PROBLEM STATEMENT:
Write out everything from the start of the data down to the line containing "click(x=98, y=49)", both ends included, with no changes.

▽

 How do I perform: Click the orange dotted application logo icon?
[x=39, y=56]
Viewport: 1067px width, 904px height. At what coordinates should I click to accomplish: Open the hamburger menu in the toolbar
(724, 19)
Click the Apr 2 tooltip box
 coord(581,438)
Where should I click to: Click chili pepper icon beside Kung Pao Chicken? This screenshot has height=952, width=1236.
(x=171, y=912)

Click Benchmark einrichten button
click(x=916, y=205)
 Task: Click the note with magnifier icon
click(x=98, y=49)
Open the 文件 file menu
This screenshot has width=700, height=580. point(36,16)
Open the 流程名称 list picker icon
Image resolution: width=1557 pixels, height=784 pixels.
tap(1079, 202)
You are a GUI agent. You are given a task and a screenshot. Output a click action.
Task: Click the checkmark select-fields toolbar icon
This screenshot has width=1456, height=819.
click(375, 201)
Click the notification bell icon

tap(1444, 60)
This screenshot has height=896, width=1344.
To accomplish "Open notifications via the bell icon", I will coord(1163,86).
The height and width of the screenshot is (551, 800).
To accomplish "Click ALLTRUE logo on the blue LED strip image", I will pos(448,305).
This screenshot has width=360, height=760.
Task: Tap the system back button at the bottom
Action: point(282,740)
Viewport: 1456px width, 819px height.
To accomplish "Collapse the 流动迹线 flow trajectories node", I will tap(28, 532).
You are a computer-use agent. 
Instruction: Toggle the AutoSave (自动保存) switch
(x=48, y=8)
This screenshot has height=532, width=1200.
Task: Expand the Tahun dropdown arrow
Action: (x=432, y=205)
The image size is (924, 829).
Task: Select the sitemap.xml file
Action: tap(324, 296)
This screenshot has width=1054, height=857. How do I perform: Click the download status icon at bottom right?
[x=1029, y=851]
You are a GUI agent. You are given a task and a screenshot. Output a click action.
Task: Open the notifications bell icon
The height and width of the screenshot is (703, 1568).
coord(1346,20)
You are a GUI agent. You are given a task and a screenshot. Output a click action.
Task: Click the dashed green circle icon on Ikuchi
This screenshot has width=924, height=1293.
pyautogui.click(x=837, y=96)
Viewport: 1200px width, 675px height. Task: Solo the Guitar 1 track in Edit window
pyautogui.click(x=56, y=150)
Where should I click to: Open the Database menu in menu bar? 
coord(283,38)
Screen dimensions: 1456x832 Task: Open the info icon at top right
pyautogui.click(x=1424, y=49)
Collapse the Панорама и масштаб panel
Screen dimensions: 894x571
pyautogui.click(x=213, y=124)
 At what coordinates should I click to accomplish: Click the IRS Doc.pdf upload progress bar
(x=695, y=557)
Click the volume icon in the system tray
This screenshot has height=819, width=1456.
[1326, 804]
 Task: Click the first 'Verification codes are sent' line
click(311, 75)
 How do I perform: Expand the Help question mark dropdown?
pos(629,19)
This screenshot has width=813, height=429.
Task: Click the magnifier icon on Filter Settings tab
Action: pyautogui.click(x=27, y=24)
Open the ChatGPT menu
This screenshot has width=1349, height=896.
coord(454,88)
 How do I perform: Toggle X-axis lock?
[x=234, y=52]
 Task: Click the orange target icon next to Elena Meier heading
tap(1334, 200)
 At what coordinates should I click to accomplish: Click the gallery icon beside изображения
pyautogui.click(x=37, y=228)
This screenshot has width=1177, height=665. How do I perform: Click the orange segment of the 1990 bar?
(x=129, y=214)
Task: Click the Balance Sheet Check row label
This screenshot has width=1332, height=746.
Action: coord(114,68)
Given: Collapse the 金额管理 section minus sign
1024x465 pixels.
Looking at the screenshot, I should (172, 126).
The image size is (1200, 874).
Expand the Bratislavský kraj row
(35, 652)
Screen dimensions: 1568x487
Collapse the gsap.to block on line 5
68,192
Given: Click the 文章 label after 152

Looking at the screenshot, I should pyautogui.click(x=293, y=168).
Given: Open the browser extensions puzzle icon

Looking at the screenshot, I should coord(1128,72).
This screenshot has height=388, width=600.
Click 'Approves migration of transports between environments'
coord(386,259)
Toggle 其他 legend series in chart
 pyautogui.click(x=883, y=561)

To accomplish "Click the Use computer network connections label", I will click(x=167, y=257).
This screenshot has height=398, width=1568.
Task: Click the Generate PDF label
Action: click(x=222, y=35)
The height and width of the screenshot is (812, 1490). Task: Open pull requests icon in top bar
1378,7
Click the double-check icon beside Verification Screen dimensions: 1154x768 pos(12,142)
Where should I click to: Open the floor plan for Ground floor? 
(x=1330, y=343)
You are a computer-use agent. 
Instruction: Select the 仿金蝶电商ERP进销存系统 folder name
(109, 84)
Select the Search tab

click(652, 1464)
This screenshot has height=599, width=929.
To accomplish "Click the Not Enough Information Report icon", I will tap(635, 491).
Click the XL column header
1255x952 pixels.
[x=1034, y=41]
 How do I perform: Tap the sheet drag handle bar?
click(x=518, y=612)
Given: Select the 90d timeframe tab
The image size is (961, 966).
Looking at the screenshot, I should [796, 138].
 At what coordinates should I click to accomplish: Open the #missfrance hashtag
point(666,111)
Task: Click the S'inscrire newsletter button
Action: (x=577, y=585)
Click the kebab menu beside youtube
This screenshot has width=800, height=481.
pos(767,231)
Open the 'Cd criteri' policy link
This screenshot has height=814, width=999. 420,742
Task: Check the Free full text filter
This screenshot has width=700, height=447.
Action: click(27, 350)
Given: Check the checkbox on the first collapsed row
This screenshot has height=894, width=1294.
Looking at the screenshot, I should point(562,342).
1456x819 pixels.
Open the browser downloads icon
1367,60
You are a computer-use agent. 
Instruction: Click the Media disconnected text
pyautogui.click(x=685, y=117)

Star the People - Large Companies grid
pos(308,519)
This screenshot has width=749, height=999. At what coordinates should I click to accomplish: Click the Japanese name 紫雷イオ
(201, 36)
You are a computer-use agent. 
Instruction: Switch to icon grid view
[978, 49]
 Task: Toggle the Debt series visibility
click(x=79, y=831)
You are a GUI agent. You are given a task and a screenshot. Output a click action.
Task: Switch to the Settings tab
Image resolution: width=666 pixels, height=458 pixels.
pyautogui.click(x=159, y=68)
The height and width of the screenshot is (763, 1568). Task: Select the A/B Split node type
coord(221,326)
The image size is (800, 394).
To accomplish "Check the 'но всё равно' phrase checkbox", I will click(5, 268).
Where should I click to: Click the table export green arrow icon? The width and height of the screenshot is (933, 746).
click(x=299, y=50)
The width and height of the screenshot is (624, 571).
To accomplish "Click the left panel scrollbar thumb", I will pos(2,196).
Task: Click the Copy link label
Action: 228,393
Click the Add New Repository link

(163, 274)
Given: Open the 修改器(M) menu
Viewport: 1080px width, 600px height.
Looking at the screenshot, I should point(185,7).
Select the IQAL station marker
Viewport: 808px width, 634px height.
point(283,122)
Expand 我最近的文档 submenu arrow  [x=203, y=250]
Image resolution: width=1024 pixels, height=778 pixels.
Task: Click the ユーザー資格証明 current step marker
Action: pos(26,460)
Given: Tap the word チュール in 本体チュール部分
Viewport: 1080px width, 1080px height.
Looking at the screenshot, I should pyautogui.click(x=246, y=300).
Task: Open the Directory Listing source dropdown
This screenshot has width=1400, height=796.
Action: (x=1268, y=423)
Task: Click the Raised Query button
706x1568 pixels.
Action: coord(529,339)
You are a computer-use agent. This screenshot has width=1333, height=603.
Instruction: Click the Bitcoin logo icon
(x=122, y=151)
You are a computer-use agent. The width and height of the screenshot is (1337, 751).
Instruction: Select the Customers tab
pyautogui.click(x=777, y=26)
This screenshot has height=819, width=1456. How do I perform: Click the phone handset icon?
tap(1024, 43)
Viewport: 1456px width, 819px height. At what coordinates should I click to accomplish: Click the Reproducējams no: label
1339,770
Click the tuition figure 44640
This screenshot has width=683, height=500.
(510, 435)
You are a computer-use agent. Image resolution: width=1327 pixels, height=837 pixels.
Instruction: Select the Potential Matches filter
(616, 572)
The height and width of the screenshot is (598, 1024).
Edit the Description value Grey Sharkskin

△

ANSWER TO THE PROBLEM:
 How do I perform: Click the orange dotted application logo icon?
[x=39, y=56]
Viewport: 1067px width, 904px height. At what coordinates should I click to accomplish: Open the hamburger menu in the toolbar
(724, 19)
Click the Apr 2 tooltip box
 coord(581,438)
Where should I click to: Click chili pepper icon beside Kung Pao Chicken? This screenshot has height=952, width=1236.
(x=171, y=912)

Click Benchmark einrichten button
click(x=916, y=205)
 Task: Click the note with magnifier icon
click(x=98, y=49)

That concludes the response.